**What to do:** Go to the line holding "Click the New page help question icon" in the entries below and write out exactly every line down to and including the line holding "This screenshot has height=398, width=700.".

**Records to use:**
===

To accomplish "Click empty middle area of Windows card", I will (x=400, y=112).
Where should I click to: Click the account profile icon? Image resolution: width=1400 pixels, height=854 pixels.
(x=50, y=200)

===

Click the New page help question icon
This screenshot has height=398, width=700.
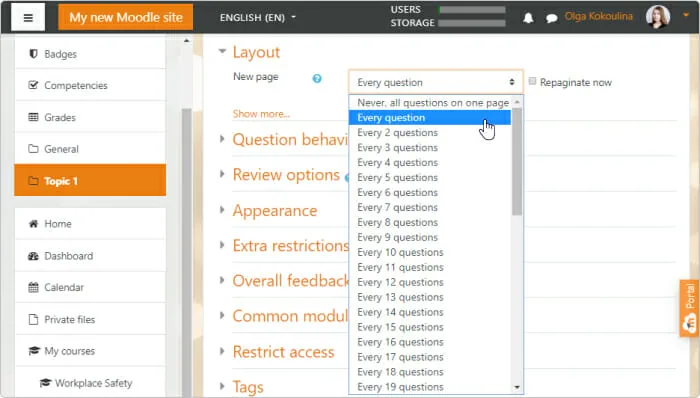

===

**Answer box:**
Click the New page help question icon
This screenshot has height=398, width=700.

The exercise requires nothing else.